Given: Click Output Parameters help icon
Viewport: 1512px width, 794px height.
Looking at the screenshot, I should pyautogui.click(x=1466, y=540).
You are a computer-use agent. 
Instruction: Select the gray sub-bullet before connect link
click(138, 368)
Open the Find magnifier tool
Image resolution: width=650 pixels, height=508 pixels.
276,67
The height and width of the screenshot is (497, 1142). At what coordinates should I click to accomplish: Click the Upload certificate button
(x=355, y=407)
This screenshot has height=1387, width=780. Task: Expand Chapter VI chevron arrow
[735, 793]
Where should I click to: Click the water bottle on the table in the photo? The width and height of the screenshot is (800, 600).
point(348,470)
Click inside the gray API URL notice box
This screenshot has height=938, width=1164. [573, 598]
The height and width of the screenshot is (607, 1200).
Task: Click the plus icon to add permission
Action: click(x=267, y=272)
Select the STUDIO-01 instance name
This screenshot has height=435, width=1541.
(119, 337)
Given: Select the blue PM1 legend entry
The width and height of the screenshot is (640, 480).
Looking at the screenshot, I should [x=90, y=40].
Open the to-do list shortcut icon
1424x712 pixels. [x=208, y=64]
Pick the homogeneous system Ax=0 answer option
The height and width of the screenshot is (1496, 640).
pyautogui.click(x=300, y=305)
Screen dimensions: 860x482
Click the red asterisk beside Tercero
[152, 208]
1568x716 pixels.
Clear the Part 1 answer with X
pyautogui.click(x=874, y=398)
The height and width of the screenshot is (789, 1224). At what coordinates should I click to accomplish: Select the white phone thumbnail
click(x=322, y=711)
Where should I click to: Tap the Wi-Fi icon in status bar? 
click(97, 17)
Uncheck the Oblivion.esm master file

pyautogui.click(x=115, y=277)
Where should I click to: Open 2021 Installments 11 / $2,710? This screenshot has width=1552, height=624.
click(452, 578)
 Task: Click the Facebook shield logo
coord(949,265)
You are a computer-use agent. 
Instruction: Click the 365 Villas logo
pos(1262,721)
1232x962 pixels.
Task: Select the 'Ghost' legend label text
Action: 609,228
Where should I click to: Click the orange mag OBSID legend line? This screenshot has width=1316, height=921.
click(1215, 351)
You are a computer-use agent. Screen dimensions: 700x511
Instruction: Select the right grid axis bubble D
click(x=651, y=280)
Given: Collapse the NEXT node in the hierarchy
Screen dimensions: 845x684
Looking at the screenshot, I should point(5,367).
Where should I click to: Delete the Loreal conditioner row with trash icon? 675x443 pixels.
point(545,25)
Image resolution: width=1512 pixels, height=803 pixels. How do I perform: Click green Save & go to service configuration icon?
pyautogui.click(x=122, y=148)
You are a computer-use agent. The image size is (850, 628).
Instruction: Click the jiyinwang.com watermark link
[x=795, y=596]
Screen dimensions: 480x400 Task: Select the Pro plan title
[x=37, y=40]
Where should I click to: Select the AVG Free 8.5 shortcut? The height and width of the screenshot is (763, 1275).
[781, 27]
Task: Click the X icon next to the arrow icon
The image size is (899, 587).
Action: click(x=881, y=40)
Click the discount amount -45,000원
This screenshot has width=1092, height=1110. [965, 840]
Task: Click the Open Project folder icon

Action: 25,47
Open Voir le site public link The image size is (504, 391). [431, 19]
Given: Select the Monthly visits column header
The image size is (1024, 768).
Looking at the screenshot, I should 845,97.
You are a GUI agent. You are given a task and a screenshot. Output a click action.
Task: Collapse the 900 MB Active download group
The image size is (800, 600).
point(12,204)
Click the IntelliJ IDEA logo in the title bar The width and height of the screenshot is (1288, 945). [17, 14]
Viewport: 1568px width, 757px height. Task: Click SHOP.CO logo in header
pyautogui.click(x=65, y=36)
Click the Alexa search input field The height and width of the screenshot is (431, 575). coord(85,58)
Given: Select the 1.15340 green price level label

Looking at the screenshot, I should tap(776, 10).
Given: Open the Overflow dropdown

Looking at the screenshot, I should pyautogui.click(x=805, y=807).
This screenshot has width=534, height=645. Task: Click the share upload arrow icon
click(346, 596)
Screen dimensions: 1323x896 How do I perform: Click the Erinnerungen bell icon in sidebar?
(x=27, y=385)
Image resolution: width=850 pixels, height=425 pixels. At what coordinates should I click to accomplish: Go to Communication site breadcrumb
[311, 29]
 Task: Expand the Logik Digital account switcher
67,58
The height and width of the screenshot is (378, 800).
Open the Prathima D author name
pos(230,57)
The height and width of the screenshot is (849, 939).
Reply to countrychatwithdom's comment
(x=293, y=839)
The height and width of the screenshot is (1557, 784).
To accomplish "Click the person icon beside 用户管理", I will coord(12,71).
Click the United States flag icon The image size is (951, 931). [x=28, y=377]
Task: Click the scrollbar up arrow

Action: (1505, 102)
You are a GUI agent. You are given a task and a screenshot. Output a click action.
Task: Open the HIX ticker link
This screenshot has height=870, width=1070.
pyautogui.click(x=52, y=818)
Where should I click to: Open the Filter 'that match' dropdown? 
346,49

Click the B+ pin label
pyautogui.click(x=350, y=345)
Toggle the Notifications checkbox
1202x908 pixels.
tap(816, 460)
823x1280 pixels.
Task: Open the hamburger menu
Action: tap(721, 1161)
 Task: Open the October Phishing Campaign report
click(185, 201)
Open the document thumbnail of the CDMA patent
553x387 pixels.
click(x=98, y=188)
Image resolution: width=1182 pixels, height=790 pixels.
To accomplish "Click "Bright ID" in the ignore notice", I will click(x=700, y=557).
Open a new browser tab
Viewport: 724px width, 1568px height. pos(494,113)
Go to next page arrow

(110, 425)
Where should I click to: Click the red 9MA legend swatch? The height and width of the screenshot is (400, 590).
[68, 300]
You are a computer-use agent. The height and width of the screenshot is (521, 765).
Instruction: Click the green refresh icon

--

● **Exercise**
Go through the listing above and restate it word for word.

● **Response box**
Given: Click Output Parameters help icon
Viewport: 1512px width, 794px height.
Looking at the screenshot, I should pyautogui.click(x=1466, y=540).
You are a computer-use agent. 
Instruction: Select the gray sub-bullet before connect link
click(138, 368)
Open the Find magnifier tool
Image resolution: width=650 pixels, height=508 pixels.
276,67
The height and width of the screenshot is (497, 1142). At what coordinates should I click to accomplish: Click the Upload certificate button
(x=355, y=407)
This screenshot has height=1387, width=780. Task: Expand Chapter VI chevron arrow
[735, 793]
Where should I click to: Click the water bottle on the table in the photo? The width and height of the screenshot is (800, 600).
point(348,470)
Click inside the gray API URL notice box
This screenshot has height=938, width=1164. [573, 598]
The height and width of the screenshot is (607, 1200).
Task: Click the plus icon to add permission
Action: click(x=267, y=272)
Select the STUDIO-01 instance name
This screenshot has height=435, width=1541.
(119, 337)
Given: Select the blue PM1 legend entry
The width and height of the screenshot is (640, 480).
Looking at the screenshot, I should [x=90, y=40].
Open the to-do list shortcut icon
1424x712 pixels. [x=208, y=64]
Pick the homogeneous system Ax=0 answer option
The height and width of the screenshot is (1496, 640).
pyautogui.click(x=300, y=305)
Screen dimensions: 860x482
Click the red asterisk beside Tercero
[152, 208]
1568x716 pixels.
Clear the Part 1 answer with X
pyautogui.click(x=874, y=398)
The height and width of the screenshot is (789, 1224). At what coordinates should I click to accomplish: Select the white phone thumbnail
click(x=322, y=711)
Where should I click to: Tap the Wi-Fi icon in status bar? 
click(97, 17)
Uncheck the Oblivion.esm master file

pyautogui.click(x=115, y=277)
Where should I click to: Open 2021 Installments 11 / $2,710? This screenshot has width=1552, height=624.
click(452, 578)
 Task: Click the Facebook shield logo
coord(949,265)
You are a computer-use agent. 
Instruction: Click the 365 Villas logo
pos(1262,721)
1232x962 pixels.
Task: Select the 'Ghost' legend label text
Action: 609,228
Where should I click to: Click the orange mag OBSID legend line? This screenshot has width=1316, height=921.
click(1215, 351)
You are a computer-use agent. Screen dimensions: 700x511
Instruction: Select the right grid axis bubble D
click(x=651, y=280)
Given: Collapse the NEXT node in the hierarchy
Screen dimensions: 845x684
Looking at the screenshot, I should point(5,367).
Where should I click to: Delete the Loreal conditioner row with trash icon? 675x443 pixels.
point(545,25)
Image resolution: width=1512 pixels, height=803 pixels. How do I perform: Click green Save & go to service configuration icon?
pyautogui.click(x=122, y=148)
You are a computer-use agent. The image size is (850, 628).
Instruction: Click the jiyinwang.com watermark link
[x=795, y=596]
Screen dimensions: 480x400 Task: Select the Pro plan title
[x=37, y=40]
Where should I click to: Select the AVG Free 8.5 shortcut? The height and width of the screenshot is (763, 1275).
[781, 27]
Task: Click the X icon next to the arrow icon
The image size is (899, 587).
Action: click(x=881, y=40)
Click the discount amount -45,000원
This screenshot has width=1092, height=1110. [965, 840]
Task: Click the Open Project folder icon

Action: 25,47
Open Voir le site public link The image size is (504, 391). [431, 19]
Given: Select the Monthly visits column header
The image size is (1024, 768).
Looking at the screenshot, I should 845,97.
You are a GUI agent. You are given a task and a screenshot. Output a click action.
Task: Collapse the 900 MB Active download group
The image size is (800, 600).
point(12,204)
Click the IntelliJ IDEA logo in the title bar The width and height of the screenshot is (1288, 945). [17, 14]
Viewport: 1568px width, 757px height. Task: Click SHOP.CO logo in header
pyautogui.click(x=65, y=36)
Click the Alexa search input field The height and width of the screenshot is (431, 575). coord(85,58)
Given: Select the 1.15340 green price level label

Looking at the screenshot, I should tap(776, 10).
Given: Open the Overflow dropdown

Looking at the screenshot, I should pyautogui.click(x=805, y=807).
This screenshot has width=534, height=645. Task: Click the share upload arrow icon
click(346, 596)
Screen dimensions: 1323x896 How do I perform: Click the Erinnerungen bell icon in sidebar?
(x=27, y=385)
Image resolution: width=850 pixels, height=425 pixels. At what coordinates should I click to accomplish: Go to Communication site breadcrumb
[311, 29]
 Task: Expand the Logik Digital account switcher
67,58
The height and width of the screenshot is (378, 800).
Open the Prathima D author name
pos(230,57)
The height and width of the screenshot is (849, 939).
Reply to countrychatwithdom's comment
(x=293, y=839)
The height and width of the screenshot is (1557, 784).
To accomplish "Click the person icon beside 用户管理", I will coord(12,71).
Click the United States flag icon The image size is (951, 931). [x=28, y=377]
Task: Click the scrollbar up arrow

Action: (1505, 102)
You are a GUI agent. You are given a task and a screenshot. Output a click action.
Task: Open the HIX ticker link
This screenshot has height=870, width=1070.
pyautogui.click(x=52, y=818)
Where should I click to: Open the Filter 'that match' dropdown? 
346,49

Click the B+ pin label
pyautogui.click(x=350, y=345)
Toggle the Notifications checkbox
1202x908 pixels.
tap(816, 460)
823x1280 pixels.
Task: Open the hamburger menu
Action: tap(721, 1161)
 Task: Open the October Phishing Campaign report
click(185, 201)
Open the document thumbnail of the CDMA patent
553x387 pixels.
click(x=98, y=188)
Image resolution: width=1182 pixels, height=790 pixels.
To accomplish "Click "Bright ID" in the ignore notice", I will click(x=700, y=557).
Open a new browser tab
Viewport: 724px width, 1568px height. pos(494,113)
Go to next page arrow

(110, 425)
Where should I click to: Click the red 9MA legend swatch? The height and width of the screenshot is (400, 590).
[68, 300]
You are a computer-use agent. The height and width of the screenshot is (521, 765).
Instruction: Click the green refresh icon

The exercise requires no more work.